「過ぎた時間は変えられない。失ったものを取り戻すことも出来ない。けれど、ずっとずっと想い続けることはできる。俺たちが心から愛し合って生まれた命があったということを。…そしてその子が天国でずっと幸せでいることを」
「…っ、は、や、とさっ…」
「志保、幸せになろう。いつか向こうに行ったとき、胸を張って子どもに会える俺たちでいられるように。二人で、笑顔の絶えない家庭を作っていこう。…そして、そしてもし…」
もう一度腹部に触れた手は温かかった。
温かくて柔らかくて、優しくて。
音もなく零れ落ちた涙が、パタリパタリとその手に吸い込まれていく。
「…もしも、もしもいつかここに新たな命が宿るのだとしたら。その時は二人でその命を守っていこう。不安なことは全部吐き出して、一緒に乗り越えていこう。

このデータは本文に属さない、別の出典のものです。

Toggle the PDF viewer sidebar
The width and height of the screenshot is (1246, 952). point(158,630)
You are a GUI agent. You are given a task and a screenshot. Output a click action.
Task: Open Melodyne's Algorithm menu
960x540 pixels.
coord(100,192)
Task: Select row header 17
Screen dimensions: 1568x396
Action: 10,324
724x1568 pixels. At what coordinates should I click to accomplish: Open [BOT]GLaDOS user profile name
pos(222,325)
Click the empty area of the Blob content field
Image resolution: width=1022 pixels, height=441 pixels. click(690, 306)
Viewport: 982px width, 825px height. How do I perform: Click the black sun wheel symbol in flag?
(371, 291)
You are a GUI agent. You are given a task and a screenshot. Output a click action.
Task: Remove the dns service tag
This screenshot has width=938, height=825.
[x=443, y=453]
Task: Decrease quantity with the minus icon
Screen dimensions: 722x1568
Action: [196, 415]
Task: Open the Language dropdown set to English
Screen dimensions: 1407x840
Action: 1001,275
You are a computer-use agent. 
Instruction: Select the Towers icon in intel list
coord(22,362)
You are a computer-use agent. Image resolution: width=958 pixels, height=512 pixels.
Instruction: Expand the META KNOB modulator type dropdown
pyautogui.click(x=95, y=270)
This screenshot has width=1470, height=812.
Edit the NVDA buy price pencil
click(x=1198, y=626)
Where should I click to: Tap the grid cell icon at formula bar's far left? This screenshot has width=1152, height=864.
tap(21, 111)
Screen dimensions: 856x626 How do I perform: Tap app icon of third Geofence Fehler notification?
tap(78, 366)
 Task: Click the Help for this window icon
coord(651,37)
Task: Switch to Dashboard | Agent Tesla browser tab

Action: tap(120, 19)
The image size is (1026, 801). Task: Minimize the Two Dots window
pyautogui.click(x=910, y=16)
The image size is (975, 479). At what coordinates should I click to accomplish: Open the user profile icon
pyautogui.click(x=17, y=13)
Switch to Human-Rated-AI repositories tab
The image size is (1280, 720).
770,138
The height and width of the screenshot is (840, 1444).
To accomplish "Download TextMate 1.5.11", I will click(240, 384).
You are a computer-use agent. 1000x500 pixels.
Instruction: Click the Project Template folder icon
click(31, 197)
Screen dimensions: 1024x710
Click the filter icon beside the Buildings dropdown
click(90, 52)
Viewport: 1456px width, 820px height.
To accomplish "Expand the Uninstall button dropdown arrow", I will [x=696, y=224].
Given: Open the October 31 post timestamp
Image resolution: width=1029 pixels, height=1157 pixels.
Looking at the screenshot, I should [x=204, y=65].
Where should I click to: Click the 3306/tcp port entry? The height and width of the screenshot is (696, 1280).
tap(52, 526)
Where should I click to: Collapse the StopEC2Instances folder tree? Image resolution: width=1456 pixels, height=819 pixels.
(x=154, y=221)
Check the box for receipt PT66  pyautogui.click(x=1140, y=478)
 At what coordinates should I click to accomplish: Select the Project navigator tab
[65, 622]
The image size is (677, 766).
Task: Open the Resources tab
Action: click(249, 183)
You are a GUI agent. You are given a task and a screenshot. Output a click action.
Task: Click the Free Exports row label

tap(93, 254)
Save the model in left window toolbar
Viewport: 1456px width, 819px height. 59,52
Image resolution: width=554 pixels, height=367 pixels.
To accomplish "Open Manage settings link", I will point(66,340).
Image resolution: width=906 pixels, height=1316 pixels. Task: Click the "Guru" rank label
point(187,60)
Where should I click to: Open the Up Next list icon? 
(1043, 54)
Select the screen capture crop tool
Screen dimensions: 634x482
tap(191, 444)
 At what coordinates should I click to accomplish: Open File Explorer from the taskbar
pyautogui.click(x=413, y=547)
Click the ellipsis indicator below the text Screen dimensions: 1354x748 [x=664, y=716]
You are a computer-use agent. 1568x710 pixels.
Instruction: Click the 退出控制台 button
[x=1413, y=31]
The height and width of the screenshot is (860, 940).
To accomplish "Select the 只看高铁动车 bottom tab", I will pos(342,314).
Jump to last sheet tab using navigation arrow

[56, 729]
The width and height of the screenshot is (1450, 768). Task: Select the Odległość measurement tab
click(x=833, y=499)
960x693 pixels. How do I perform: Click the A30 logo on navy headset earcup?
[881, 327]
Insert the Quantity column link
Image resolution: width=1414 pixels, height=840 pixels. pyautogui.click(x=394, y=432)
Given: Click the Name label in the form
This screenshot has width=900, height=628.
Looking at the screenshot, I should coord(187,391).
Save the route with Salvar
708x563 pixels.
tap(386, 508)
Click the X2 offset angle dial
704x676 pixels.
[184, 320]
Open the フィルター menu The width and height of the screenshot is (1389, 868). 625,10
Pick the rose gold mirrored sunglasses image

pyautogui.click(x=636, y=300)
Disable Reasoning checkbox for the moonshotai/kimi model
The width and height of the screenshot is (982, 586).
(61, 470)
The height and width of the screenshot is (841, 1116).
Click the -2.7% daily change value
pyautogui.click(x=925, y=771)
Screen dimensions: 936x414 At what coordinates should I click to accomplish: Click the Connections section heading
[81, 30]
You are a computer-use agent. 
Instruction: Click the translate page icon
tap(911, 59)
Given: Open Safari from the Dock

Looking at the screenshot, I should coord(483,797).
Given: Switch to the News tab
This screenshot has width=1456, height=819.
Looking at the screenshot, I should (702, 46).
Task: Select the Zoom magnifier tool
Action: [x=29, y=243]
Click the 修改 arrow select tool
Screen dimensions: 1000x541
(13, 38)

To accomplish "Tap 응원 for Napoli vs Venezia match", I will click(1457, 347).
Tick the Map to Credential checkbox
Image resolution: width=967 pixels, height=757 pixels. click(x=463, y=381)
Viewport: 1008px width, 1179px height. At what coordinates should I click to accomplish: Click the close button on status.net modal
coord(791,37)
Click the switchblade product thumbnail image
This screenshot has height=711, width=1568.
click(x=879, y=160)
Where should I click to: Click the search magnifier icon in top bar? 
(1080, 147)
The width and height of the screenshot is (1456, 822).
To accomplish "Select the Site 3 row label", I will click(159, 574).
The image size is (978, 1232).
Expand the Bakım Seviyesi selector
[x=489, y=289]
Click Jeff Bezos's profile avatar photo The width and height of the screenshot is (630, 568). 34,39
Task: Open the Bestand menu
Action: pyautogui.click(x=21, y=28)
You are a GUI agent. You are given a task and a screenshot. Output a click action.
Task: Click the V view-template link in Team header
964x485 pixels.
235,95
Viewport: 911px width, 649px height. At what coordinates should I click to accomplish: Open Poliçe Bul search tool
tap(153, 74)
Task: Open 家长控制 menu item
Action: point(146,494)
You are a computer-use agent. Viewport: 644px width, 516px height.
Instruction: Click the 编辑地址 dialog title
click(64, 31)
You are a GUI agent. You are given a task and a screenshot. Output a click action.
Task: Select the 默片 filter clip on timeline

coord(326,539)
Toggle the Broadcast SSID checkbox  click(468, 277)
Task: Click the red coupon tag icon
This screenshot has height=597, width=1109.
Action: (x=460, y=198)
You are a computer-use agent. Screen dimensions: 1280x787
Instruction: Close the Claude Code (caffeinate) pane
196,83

…そして無事に生まれてくれた時は、最初の子の分まで大事に育てていこう。…いつか、いつか皆が再会できる、その日まで」
「…っ、はやっ、さっ……うっ……うわああああああっ…!」
これまで自分の中だけにしまい込んでいたものが一瞬にして溢れ出す。
決して、決して誰にも見せることのなかった、深い哀しみが。
わぁっと大声を出すと、志保は崩れ落ちるようにして隼人の腕の中へと飛び込んだ。